Françoise Vergès et la Journée nationale des mémoires de la traite négrière, de l’esclavage et de leurs abolitions — 2 —

Un bilan encourageant dans l’éducation, la recherche et la culture

6 mai 2011

Voici la suite du discours prononcé mardi par Françoise Vergès, présidente du Comité pour la mémoire et l’histoire de l’esclavage, à la conférence de presse sur les 10 ans de la loi reconnaissant l’esclavage comme « crime contre l’humanité » qui s’est tenue au Ministère de l’Outre-mer à Paris.

« Je vais vous donner les grandes lignes du bilan.

• Dans l’Éducation nationale

Conformément au souci du législateur (article 2 de la loi 2001-434 du 21 mai 2001), l’enseignement de l’esclavage et de la traite négrière a été intégré dans les programmes d’enseignement, à ces deux niveaux de la scolarité obligatoire.

= Enregistrements présentés =
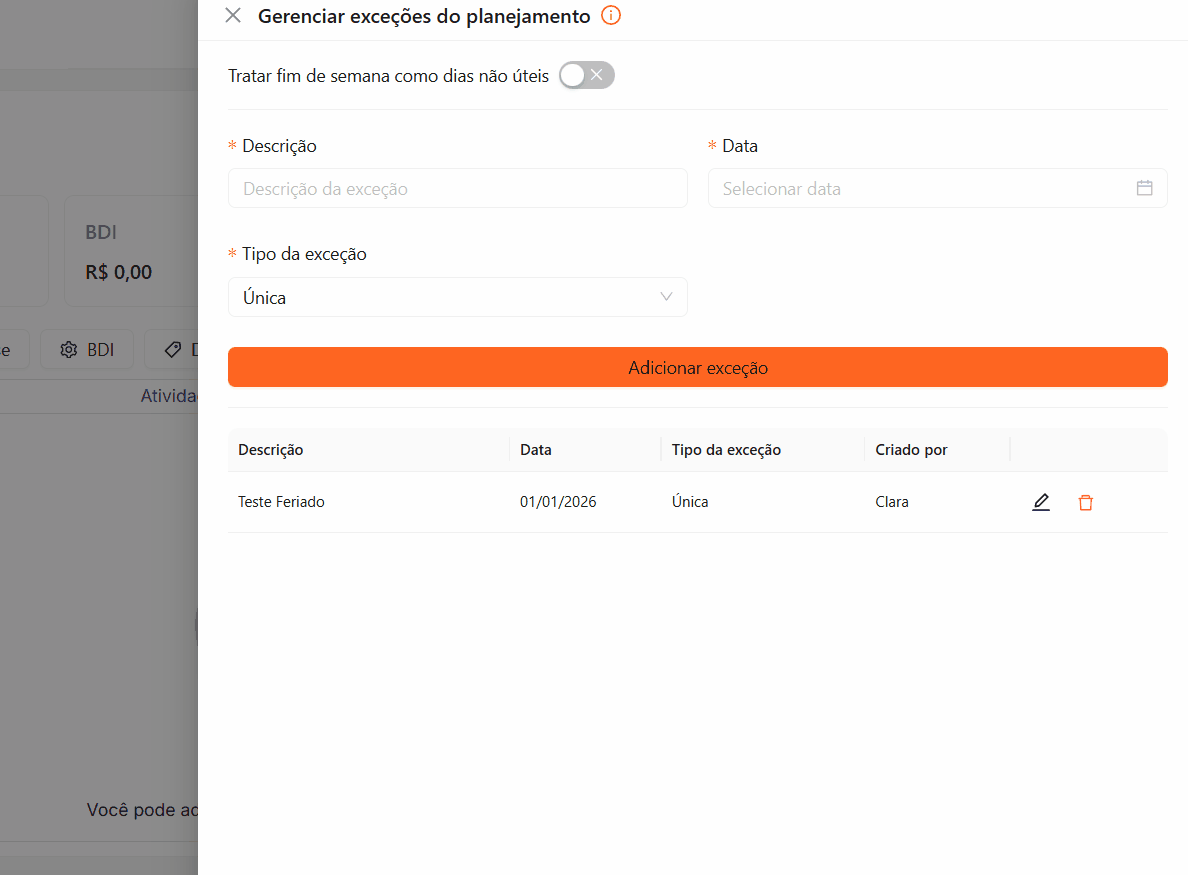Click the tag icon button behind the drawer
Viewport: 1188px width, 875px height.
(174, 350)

--

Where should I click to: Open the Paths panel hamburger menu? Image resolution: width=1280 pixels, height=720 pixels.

= Consignes de travail =
a) Répondez aux questions suivantes d'après le texte présenté :
(i) Quelle date figure en tête de l'article ?
(ii) Dans quel lieu s'est tenue la conférence de presse ?
(iii) Quel article de quelle loi le texte cite-t-il à propos de l'enseignement ?
b) Traduisez en anglais cette phrase du texte présenté : « Conformément au souci du législateur (article 2 de la loi 2001-434 du 21 mai 2001), l’enseignement de l’esclavage et de la traite négrière a été intégré dans les programmes d’enseignement, à ces deux niveaux de la scolarité obligatoire. »
c) Reprenez le discours sur les dix ans de la loi reconnaissant l'esclavage comme crime contre l'humanité, à partir de sa dernière phrase.

= Corrigé des exercices =
a)
(i) Le 6 mai 2011.
(ii) Au Ministère de l'Outre-mer, à Paris.
(iii) L'article 2 de la loi 2001-434 du 21 mai 2001.

b) In keeping with the legislator's concern (Article 2 of Law 2001-434 of May 21, 2001), the teaching of slavery and the Black slave trade has been incorporated into the curricula at these two levels of compulsory schooling.

c)
Dans le primaire : les enseignants ont pour obligation de mettre en évidence les principaux aspects de cette période ;

Au Collège : En classe de 6ème et de 5ème, traite et esclavage sont inscrits dans les programmes, soit en étudiant l’Afrique, soit en étudiant 1848, et à partir de la rentrée 2011, “Les traites négrières et l’esclavage” sont l’objet d’un thème obligatoire en classe de 4ème ;

Au lycée, en classes technologiques et professionnelles, ces sujets sont étudiés.

La Direction générale de l’enseignement scolaire a mis en place un groupe de travail et de réflexion, chargé de rassembler des ressources pédagogiques les plus mieux adaptées sur un site internet dédié. Le résultat de ce travail de recensement et de validation sera prochainement consultable sur le site éduscol (http://eduscol.education.fr/memoire-esclavage). Les données mises en ligne seront enrichies et actualisées au moins une fois par an.

À travers toute la France, des enseignants ont développé des expériences éducatives riches et prometteuses. Je veux citer celle remarquable de Gilles Gauvin qui fut membre du CPME. La richesse de ces expériences — à Marseille, à Bordeaux, à Paris, à Nantes — justifie qu’elles puissent être consultées et partagées sur un site commun. Elles constituent une archive sur des programmes vivants d’éducation citoyenne contre le racisme, pour la dignité, la liberté, l’égalité.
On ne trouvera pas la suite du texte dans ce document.